Maker Pro
Maker Pro

OT: Question for XP Users

J

Joerg

Jan 1, 1970
0
Hello Mike,
Naturally, the smaller app note loads faster. Browsing and searching are
also improved, so these vendors files tend to get stored on my hard disk.

Searching is a huge downside of PDF. You cannot do a disk search for,
say, "N-Channel" + "logic level". I guess that's why Google translates
them all into HTML. Else it wouldn't find anything.

Regards, Joerg
 
R

Roy L. Fuchs

Jan 1, 1970
0
Hello Mike,


Searching is a huge downside of PDF. You cannot do a disk search for,
say, "N-Channel" + "logic level". I guess that's why Google translates
them all into HTML. Else it wouldn't find anything.

That depends ENTIRELY on how the pdf gets constructed.

Try again.
 
M

mike monett

Jan 1, 1970
0
[...]
Searching is a huge downside of PDF. You cannot do a disk search for,
say, "N-Channel" + "logic level". I guess that's why Google translates
them all into HTML. Else it wouldn't find anything.

Regards, Joerg

So how do you find stuff on your hard disk? Do you store things in certain
directories, such as VCO, ADC, PWM, etc? If so, what do you do when an
article falls in more than one category?

I'll bet some people have huge archives, like Win or Jim. I wonder how they
ever manage to find things buried in pdf files.

Regards,

Mike Monett
 
K

kai-martin knaak

Jan 1, 1970
0
schrieb:
I'll bet some people have huge archives, like Win or Jim. I wonder how
they ever manage to find things buried in pdf files.

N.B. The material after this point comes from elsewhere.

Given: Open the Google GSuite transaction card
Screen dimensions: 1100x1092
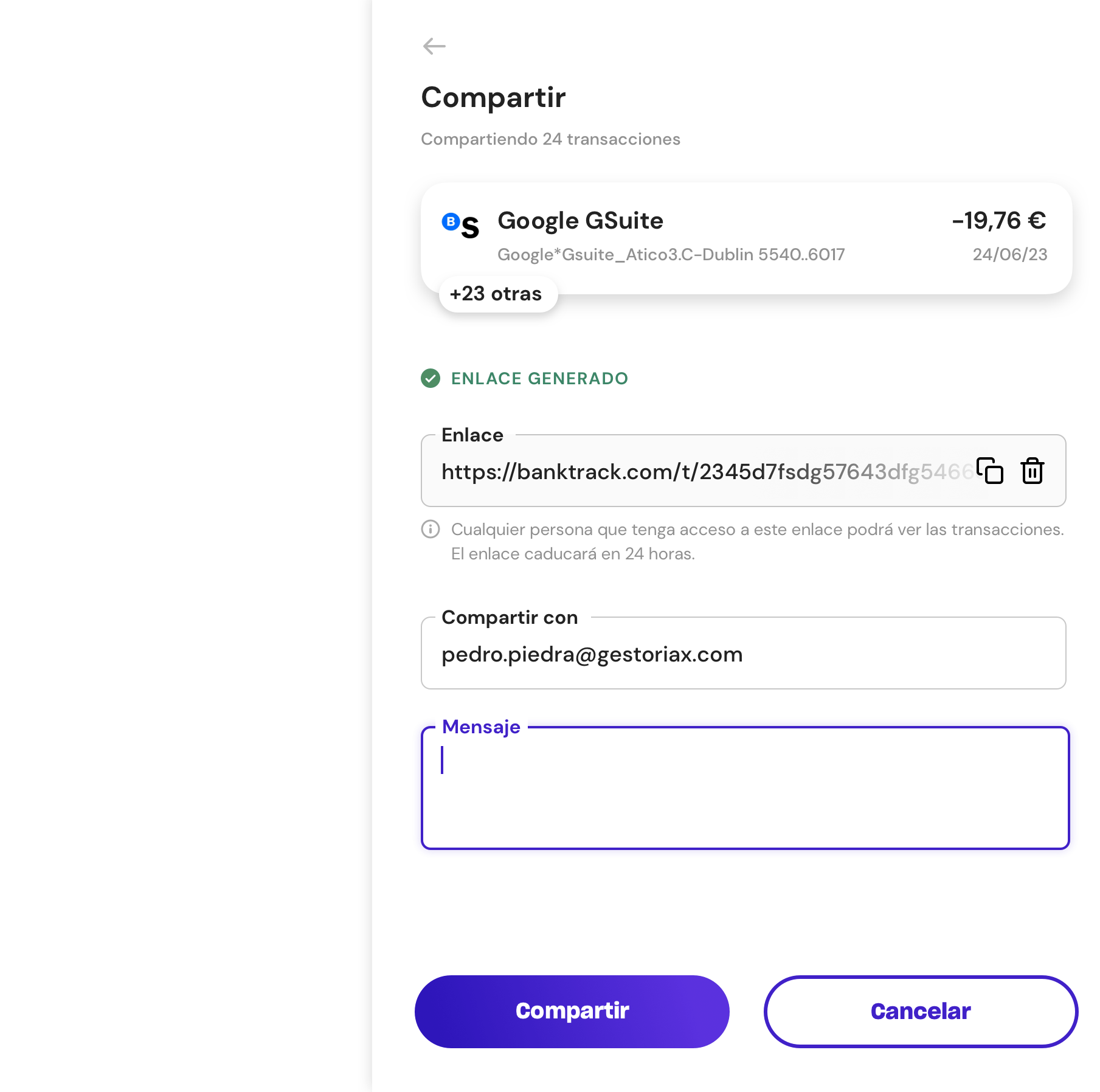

Tey might use indexing search engines like beagle. This is like google on
your hard disk.

---<(kaimartin)>---
 
J

Joerg

Jan 1, 1970
0
Hello Georg,

IIRC that operates similar to Google. Not on the pdf directly but it
will first strip and generate a text file for each pdf file. Then all
these will be stored (taking up extra space, of course) and these text
files are what's searched.

Might as well store all that as HTML, then there is no need to convert
for searches.

Regards, Joerg
 
M

mike monett

Jan 1, 1970
0
Georg Baum said:

Thanks for the reply, Georg.

Hmm... 78 megabytes of pdf files results in a 27 megabyte index. Not very
economical. Why index the entire pdf file? Why not just get some key words
and phrases that are unique to that pdf file. Also, how does it index
scanned image files that have no text? How does google search these pdf
files?

I wonder if xpdf handles recent pdf versions. I tried it a while ago and it
croaked on acrobat versions 4.0 and above.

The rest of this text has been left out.